In 1972, he married Aiko Miyawaki, a Japanese sculptor who brought an international coterie of radical artist friends, including Hans Richter and Man Ray, into their marriage from the years she had spent in Paris. She dressed in black jumpsuits, unusual for the time, and he in the black crinkled outfits of fashion designer Issey Miyake, a friend.

Isozaki soon turned away from the modernist movement’s utilitarian emphasis on technology in favor of culture as a force driving architectural form. In rapid succession, he used bold geometric shapes cast in concrete to design a public library, a medical center, a bank headquarters and two museums on Kyushu, importing styles ranging from French and English brutalism to Italian rationalism to gridded modernism. By using platonic solids originating in the Mediterranean — cylinders, cubes, spheres and pyramids — he said he “felt I could make more of an impact on the Japanese situation.”

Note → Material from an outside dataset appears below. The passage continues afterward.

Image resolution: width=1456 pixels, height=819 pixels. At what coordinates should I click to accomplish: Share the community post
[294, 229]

In addition to Shin, Isozaki’s survivors include a son, Hiroshi, from an earlier marriage, and a grandson.

Despite his prominence in Japan and his status as an eminence in the field, the Pritzker Prize long eluded Isozaki, even though he had consulted with the Pritzker family on its formation and had long served on its jury. In 1995, in a little-known dispute, the Pritzker committee debated whether to give the prize to Isozaki or Ando.

Ando prevailed. According to Gehry, then a member of the jury, Isozaki blamed him for the slight, unraveling a friendship that dated from the Museum of Contemporary Art controversy. Four other Japanese architects from three firms — all younger, one of them a former Isozaki employee — would go on to win the prize, before Isozaki.

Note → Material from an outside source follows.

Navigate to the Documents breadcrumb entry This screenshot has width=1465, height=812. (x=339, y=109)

Asked about being passed over, however, Isozaki told associates that he didn’t want the award: In his view, a Pritzker concluded a career, and he did not want to stop working. But he finally accepted the gold medal in 2019, in the vaulted, cathedrallike spaces of the vast Orangerie at Versailles, in the presence of Qatari royalty and le tout Paris of architecture.

U.S. Supreme Court Justice Stephen Breyer, then chair of the Pritzker jury, delivered an appreciation: “Isozaki is a pioneer in understanding that the need for architecture is both global and local — that those two forces are part of a single challenge.”

Isozaki looked like an ambassador of Japan-ness at the Versailles court as he accepted the award wearing the full-length, high-collared black robe of a man of letters, his white hair tied in a short ponytail.